# Challenge
Rewrite every line of the listing below as a Markdown table with the columns Row and Line, numbering the rows in order and leaving out blank lines.

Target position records
══════════════════════════════

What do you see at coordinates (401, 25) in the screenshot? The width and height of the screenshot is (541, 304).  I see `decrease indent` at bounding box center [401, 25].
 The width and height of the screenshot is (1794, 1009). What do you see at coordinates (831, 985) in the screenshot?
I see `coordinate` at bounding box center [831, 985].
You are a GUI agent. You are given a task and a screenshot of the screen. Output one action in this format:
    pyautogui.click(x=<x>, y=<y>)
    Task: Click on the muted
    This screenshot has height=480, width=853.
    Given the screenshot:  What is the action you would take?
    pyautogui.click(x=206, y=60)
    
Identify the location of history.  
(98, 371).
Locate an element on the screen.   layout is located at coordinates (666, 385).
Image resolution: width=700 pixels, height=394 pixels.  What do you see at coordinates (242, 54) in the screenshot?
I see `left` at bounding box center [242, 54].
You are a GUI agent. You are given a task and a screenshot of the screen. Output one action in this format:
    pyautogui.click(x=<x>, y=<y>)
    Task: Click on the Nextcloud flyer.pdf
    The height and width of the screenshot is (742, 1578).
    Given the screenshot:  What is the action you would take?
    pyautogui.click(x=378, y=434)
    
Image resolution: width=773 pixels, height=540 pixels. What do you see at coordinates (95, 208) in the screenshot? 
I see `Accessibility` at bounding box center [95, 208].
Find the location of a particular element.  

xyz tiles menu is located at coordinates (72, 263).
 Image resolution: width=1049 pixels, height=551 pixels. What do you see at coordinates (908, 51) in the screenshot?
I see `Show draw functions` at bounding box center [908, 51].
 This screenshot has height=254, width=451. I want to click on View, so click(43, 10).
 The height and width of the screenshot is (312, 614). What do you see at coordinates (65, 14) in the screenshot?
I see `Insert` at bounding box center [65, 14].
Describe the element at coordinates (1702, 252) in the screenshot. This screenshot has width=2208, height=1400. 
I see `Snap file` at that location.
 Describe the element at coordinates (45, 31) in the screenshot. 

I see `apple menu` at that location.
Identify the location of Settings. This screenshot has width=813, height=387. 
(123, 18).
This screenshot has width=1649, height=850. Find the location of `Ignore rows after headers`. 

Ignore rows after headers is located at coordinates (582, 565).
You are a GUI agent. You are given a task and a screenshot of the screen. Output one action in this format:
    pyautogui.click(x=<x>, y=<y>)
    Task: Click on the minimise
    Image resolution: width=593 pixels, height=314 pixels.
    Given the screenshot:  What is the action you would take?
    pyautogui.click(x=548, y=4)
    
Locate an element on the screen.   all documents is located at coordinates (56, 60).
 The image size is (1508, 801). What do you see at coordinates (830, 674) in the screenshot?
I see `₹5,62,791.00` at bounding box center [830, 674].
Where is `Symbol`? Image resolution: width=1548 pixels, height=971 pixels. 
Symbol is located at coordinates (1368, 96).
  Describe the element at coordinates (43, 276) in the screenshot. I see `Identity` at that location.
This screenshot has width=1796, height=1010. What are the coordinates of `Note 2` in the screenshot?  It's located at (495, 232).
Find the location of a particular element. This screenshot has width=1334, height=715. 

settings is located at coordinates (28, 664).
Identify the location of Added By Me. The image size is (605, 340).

══════════════════════════════

# Written response
| Row | Line |
|---|---|
| 1 | What do you see at coordinates (401, 25) in the screenshot? The width and height of the screenshot is (541, 304).  I see `decrease indent` at bounding box center [401, 25]. |
| 2 |  The width and height of the screenshot is (1794, 1009). What do you see at coordinates (831, 985) in the screenshot? |
| 3 | I see `coordinate` at bounding box center [831, 985]. |
| 4 | You are a GUI agent. You are given a task and a screenshot of the screen. Output one action in this format: |
| 5 |     pyautogui.click(x=<x>, y=<y>) |
| 6 |     Task: Click on the muted |
| 7 |     This screenshot has height=480, width=853. |
| 8 |     Given the screenshot:  What is the action you would take? |
| 9 |     pyautogui.click(x=206, y=60) |
| 10 | Identify the location of history.   |
| 11 | (98, 371). |
| 12 | Locate an element on the screen.   layout is located at coordinates (666, 385). |
| 13 | Image resolution: width=700 pixels, height=394 pixels.  What do you see at coordinates (242, 54) in the screenshot? |
| 14 | I see `left` at bounding box center [242, 54]. |
| 15 | You are a GUI agent. You are given a task and a screenshot of the screen. Output one action in this format: |
| 16 |     pyautogui.click(x=<x>, y=<y>) |
| 17 |     Task: Click on the Nextcloud flyer.pdf |
| 18 |     The height and width of the screenshot is (742, 1578). |
| 19 |     Given the screenshot:  What is the action you would take? |
| 20 |     pyautogui.click(x=378, y=434) |
| 21 | Image resolution: width=773 pixels, height=540 pixels. What do you see at coordinates (95, 208) in the screenshot?  |
| 22 | I see `Accessibility` at bounding box center [95, 208]. |
| 23 | Find the location of a particular element.   |
| 24 | xyz tiles menu is located at coordinates (72, 263). |
| 25 |  Image resolution: width=1049 pixels, height=551 pixels. What do you see at coordinates (908, 51) in the screenshot? |
| 26 | I see `Show draw functions` at bounding box center [908, 51]. |
| 27 |  This screenshot has height=254, width=451. I want to click on View, so click(43, 10). |
| 28 |  The height and width of the screenshot is (312, 614). What do you see at coordinates (65, 14) in the screenshot? |
| 29 | I see `Insert` at bounding box center [65, 14]. |
| 30 | Describe the element at coordinates (1702, 252) in the screenshot. This screenshot has width=2208, height=1400.  |
| 31 | I see `Snap file` at that location. |
| 32 |  Describe the element at coordinates (45, 31) in the screenshot.  |
| 33 | I see `apple menu` at that location. |
| 34 | Identify the location of Settings. This screenshot has width=813, height=387.  |
| 35 | (123, 18). |
| 36 | This screenshot has width=1649, height=850. Find the location of `Ignore rows after headers`.  |
| 37 | Ignore rows after headers is located at coordinates (582, 565). |
| 38 | You are a GUI agent. You are given a task and a screenshot of the screen. Output one action in this format: |
| 39 |     pyautogui.click(x=<x>, y=<y>) |
| 40 |     Task: Click on the minimise |
| 41 |     Image resolution: width=593 pixels, height=314 pixels. |
| 42 |     Given the screenshot:  What is the action you would take? |
| 43 |     pyautogui.click(x=548, y=4) |
| 44 | Locate an element on the screen.   all documents is located at coordinates (56, 60). |
| 45 |  The image size is (1508, 801). What do you see at coordinates (830, 674) in the screenshot? |
| 46 | I see `₹5,62,791.00` at bounding box center [830, 674]. |
| 47 | Where is `Symbol`? Image resolution: width=1548 pixels, height=971 pixels.  |
| 48 | Symbol is located at coordinates (1368, 96). |
| 49 |   Describe the element at coordinates (43, 276) in the screenshot. I see `Identity` at that location. |
| 50 | This screenshot has width=1796, height=1010. What are the coordinates of `Note 2` in the screenshot?  It's located at (495, 232). |
| 51 | Find the location of a particular element. This screenshot has width=1334, height=715.  |
| 52 | settings is located at coordinates (28, 664). |
| 53 | Identify the location of Added By Me. The image size is (605, 340). |